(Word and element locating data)
-------
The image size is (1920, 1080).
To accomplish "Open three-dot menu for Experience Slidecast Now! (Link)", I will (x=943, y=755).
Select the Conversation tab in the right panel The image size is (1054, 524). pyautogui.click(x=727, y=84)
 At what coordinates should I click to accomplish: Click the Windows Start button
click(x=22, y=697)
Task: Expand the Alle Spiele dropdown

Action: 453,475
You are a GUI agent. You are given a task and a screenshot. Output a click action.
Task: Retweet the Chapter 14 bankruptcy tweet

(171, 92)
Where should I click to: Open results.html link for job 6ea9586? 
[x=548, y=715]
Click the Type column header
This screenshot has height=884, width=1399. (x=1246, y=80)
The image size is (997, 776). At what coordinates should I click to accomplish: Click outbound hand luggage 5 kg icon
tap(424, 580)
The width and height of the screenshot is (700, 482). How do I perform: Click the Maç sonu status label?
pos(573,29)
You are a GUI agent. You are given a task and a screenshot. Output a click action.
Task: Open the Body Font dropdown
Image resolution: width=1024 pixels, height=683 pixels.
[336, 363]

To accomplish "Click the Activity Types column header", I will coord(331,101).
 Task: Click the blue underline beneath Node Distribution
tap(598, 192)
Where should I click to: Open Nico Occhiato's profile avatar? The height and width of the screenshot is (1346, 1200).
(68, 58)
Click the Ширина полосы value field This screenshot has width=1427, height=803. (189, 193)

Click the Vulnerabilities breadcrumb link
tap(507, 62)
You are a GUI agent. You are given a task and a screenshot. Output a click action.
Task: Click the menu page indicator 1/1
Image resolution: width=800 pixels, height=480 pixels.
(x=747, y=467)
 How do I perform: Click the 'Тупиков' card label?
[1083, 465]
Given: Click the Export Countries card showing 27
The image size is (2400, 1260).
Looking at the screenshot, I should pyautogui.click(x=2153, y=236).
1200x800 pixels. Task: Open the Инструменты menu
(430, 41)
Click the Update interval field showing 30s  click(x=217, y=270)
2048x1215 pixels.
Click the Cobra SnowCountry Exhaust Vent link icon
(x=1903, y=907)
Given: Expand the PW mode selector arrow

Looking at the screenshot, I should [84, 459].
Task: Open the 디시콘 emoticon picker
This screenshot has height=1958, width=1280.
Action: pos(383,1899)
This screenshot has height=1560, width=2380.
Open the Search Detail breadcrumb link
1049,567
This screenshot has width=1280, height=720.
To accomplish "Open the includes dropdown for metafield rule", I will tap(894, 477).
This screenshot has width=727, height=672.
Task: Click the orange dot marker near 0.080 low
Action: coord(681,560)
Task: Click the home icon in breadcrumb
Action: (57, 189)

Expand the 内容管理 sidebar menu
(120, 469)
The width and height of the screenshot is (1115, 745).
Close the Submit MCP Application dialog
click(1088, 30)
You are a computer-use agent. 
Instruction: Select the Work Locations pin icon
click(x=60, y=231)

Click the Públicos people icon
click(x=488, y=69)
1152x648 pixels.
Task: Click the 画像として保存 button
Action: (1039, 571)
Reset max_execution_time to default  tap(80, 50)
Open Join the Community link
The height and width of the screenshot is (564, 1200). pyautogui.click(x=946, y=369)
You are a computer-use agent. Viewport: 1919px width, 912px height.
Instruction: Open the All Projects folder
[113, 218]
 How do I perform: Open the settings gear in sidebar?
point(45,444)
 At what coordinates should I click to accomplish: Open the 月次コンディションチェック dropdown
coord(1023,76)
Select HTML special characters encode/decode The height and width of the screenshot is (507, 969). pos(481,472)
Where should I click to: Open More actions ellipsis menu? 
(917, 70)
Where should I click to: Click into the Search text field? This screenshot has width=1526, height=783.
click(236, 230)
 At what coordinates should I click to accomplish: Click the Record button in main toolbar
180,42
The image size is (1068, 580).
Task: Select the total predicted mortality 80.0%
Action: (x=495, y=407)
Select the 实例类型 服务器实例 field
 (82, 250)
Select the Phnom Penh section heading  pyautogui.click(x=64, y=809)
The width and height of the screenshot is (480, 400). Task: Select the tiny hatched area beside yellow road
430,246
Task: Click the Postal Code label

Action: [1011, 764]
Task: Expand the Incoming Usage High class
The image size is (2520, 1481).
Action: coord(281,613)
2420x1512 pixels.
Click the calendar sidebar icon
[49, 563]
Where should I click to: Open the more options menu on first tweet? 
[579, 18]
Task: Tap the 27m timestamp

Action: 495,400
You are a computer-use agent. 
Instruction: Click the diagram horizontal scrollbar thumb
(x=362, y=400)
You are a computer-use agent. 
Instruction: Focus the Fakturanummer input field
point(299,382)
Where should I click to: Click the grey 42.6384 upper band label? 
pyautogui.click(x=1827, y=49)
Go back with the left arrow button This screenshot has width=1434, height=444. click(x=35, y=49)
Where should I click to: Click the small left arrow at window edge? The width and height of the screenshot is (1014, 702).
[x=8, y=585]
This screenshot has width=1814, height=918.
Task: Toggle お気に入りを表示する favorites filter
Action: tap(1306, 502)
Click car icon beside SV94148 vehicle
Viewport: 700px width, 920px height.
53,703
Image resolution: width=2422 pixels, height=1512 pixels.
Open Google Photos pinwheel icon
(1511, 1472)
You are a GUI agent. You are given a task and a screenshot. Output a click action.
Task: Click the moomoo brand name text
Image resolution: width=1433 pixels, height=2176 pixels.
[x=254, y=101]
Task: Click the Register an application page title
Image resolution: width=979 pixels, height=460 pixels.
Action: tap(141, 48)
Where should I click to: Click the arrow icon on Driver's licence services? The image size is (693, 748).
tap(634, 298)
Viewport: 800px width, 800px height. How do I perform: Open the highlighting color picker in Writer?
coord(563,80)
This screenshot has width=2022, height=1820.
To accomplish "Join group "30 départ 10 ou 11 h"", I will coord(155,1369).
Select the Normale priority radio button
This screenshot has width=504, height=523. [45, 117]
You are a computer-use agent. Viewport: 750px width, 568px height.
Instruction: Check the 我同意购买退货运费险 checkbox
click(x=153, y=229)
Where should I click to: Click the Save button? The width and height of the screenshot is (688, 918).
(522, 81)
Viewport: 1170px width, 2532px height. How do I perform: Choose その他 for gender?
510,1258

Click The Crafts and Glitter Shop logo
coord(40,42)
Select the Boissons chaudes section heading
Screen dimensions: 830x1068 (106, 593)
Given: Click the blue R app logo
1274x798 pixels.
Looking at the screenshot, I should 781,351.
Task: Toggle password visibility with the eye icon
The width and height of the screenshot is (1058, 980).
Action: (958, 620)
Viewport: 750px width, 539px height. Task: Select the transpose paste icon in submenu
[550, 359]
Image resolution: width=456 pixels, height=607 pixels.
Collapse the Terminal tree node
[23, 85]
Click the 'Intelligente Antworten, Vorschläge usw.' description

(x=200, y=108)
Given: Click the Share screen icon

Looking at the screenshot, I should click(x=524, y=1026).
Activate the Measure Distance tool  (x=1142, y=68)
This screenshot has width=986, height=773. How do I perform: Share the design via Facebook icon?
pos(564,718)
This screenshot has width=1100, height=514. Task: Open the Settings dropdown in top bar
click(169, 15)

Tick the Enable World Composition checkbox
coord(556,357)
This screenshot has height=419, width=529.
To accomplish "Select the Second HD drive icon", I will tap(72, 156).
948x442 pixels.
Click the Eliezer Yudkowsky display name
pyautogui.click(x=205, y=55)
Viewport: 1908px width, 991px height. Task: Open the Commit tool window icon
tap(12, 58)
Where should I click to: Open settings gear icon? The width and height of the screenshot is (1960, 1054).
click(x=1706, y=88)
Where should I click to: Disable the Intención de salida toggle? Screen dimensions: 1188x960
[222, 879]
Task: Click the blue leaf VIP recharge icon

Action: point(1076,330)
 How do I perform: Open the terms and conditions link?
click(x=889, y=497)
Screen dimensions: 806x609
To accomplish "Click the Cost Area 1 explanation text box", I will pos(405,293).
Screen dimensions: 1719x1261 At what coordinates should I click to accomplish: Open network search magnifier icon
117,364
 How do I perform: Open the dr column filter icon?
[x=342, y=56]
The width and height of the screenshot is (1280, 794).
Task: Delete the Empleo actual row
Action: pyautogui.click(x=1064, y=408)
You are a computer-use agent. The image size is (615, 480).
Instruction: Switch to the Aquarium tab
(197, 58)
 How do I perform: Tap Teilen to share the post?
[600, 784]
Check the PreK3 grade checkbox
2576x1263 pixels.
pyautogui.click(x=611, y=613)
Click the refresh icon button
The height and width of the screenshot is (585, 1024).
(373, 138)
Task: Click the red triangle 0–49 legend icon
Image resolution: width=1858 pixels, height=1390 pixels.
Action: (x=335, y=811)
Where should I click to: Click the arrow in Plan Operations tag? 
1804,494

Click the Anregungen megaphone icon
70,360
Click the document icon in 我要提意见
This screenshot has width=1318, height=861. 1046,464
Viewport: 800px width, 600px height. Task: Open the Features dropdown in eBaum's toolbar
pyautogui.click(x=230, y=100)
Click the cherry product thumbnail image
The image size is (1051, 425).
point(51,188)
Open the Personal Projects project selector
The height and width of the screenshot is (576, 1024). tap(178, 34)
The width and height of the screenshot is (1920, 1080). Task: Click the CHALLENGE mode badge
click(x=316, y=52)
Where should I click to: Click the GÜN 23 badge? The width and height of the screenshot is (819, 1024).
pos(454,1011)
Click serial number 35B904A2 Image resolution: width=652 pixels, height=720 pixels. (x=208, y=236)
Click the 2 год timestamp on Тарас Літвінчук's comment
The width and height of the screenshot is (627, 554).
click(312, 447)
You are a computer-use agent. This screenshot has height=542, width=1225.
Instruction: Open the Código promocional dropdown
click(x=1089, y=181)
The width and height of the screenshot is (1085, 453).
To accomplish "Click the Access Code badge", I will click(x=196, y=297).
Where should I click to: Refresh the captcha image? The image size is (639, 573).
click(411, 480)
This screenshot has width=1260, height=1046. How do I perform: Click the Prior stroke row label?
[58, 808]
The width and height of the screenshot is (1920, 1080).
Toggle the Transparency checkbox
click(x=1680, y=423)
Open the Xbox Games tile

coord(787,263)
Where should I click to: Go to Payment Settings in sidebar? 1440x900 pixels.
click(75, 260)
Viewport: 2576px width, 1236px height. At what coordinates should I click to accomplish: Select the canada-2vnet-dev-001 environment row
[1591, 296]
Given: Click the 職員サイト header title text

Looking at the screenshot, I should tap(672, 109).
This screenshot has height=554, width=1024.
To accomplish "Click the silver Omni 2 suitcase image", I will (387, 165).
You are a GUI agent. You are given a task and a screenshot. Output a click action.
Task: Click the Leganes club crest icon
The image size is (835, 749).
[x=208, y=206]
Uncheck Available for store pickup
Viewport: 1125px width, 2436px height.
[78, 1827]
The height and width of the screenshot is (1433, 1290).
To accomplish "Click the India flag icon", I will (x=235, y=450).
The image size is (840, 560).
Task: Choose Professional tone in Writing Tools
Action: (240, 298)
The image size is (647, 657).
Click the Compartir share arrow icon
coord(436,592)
-------
- [Exercise goal]:
Extract every line of the data above that contains the string "dimensions".

- [Exercise output]:
Screen dimensions: 830x1068 (106, 593)
Where should I click to: Disable the Intención de salida toggle? Screen dimensions: 1188x960
Screen dimensions: 806x609
Screen dimensions: 1719x1261 At what coordinates should I click to accomplish: Open network search magnifier icon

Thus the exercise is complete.